Each line of the entries below that includes "agent" belongs in your answer.

======== Record excerpts

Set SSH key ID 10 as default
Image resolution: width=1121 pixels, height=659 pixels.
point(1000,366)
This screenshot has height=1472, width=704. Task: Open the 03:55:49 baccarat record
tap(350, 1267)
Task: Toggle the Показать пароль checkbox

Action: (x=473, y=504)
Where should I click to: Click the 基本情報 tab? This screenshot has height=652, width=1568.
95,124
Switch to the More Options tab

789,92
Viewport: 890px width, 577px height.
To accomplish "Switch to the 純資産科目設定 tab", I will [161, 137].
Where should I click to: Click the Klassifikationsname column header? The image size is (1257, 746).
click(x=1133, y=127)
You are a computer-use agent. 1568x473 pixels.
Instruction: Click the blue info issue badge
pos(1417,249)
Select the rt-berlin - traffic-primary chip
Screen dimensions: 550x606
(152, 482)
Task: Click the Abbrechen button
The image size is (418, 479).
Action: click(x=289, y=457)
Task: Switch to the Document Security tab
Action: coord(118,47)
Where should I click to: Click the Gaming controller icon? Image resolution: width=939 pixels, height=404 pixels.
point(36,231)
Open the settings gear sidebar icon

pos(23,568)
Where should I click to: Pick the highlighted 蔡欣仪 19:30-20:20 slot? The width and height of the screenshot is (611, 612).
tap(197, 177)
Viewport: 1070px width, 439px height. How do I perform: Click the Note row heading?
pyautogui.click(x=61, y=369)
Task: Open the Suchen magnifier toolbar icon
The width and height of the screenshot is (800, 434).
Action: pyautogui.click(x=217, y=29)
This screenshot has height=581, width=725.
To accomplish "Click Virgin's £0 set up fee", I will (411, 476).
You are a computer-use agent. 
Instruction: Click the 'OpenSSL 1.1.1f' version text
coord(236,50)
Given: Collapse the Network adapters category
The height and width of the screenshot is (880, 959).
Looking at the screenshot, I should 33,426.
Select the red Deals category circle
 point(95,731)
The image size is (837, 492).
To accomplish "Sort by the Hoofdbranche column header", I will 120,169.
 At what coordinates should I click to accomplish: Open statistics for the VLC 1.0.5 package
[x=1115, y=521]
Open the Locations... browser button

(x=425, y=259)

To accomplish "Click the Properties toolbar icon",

================

▸ Result for this exercise
You are a computer-use agent. 1568x473 pixels.
You are a computer-use agent. 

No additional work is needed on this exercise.